Fall Army Worm is a plant pest with larvae being the most destructive stage that attacks over 80 plant species.
The pest is dispersed by wind and it can lay up to six generations of up to 50 eggs in one location. It cannot easily be detected since it burrows inside maize stems and cobs.
A recent research reports that FAW could cause between 21-53% maize yield losses in just 12 African countries within 5 years. This makes it difficult for Africa to feed itself since half of its harvest get lost to pests and diseases.
Ali Nur Duale, the regional coordinator from Food and Agriculture Organization (FAO) said FAW is presently the biggest threat to farmers with the potential to continue spreading geographically and to other crops. Moreover, FAW is now present in all Sub Saharan African countries except Djibouti, Eritrea and Lesotho.
Despite the rapid spread, various strategic actions have already been put in place to deal with this agricultural menace.

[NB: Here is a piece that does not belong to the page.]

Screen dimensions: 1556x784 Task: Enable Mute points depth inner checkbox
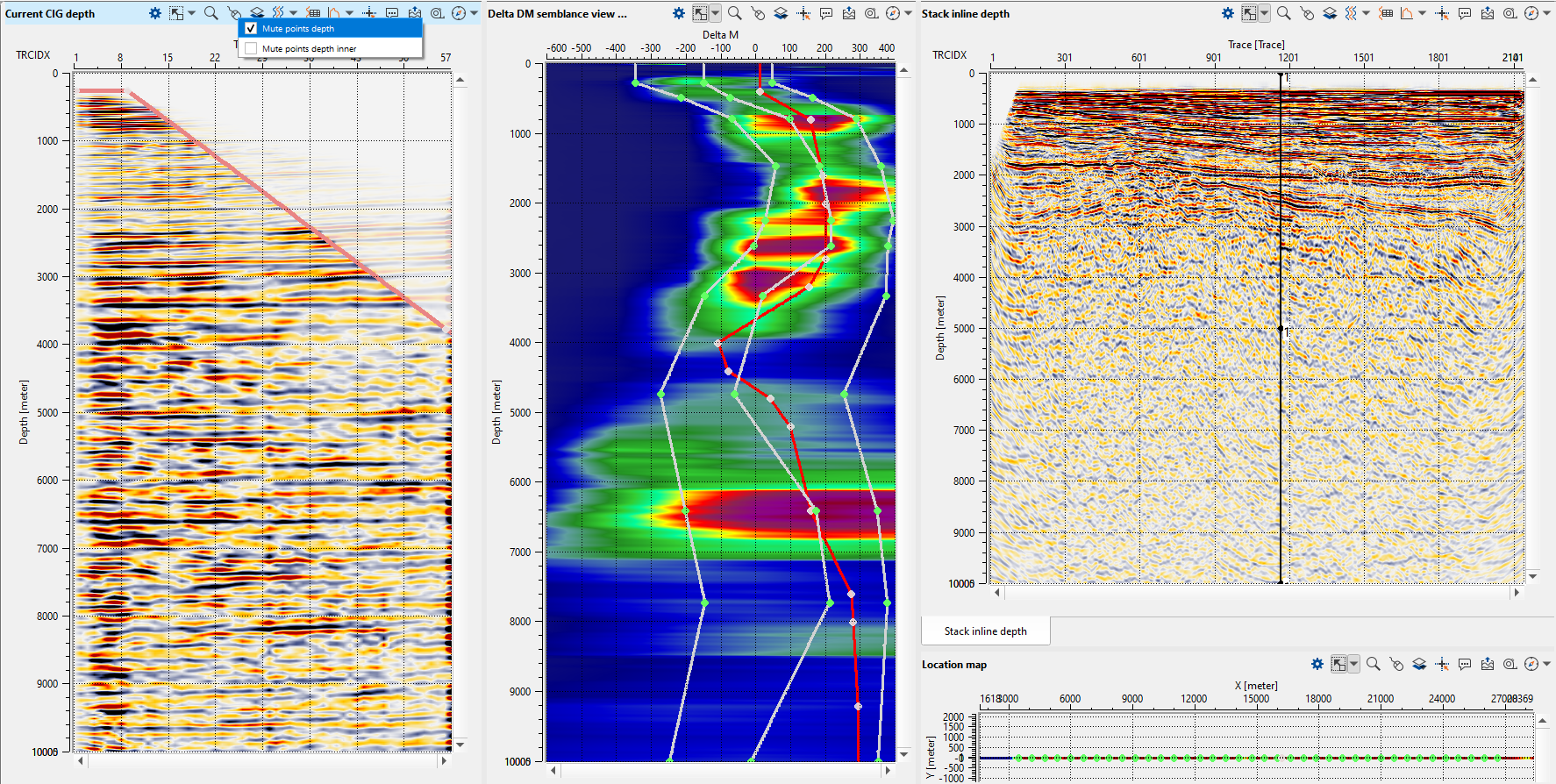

The East African Community, for example, has responded to this threat by setting up a regional task force on the FAW and other transboundary crop approaches.
“Under the EAC SPS framework, the draft EAC SPS Bill addresses plant health, animal health and food safety with the objective of promoting trade and activities at the national and regional level,” said David Wafula of EAC.
He added that the task force on the FAW will be created with membership drawn from national task forces on FAW to strengthen coordination, share knowledge on technologies for control and best practices for up scaling. This will be achieved through a regional action to be developed by the regional task force.
With support from USAID Kenya, EAC has come up with guidelines for registration of pesticides which offer opportunities for joint testing and registration of pesticides to reduce the time and costs associated with the same. “This will contribute towards accelerated introduction and deployment of pesticides that can help in FAW management in the EAC partner states,” said Wafula.
He also said small-scale farmers need urgent economically viable and effective management practices.
Through the African Development Bank’s Technologies for Africa Agriculture Transformation (TAAT) strategy, Food and Agriculture Organization (FAO) and other agricultural research organizations, private sectors and the public are also in the process of identifying new technological practices that can be deployed to millions of African farmers to fight the FAW hiccup. FAO has stated its regional response by coming up with projects worth $2million budget for funding these projects.
The private sector players present at the forum also called upon all farmers to adopt improved maize hybrids with FAW resistance and other adaptive traits. In addition, they also insisted on the use of digital tools for FAW control and the need for building more plant clinics across the region to issue health advice to farmers on plant health.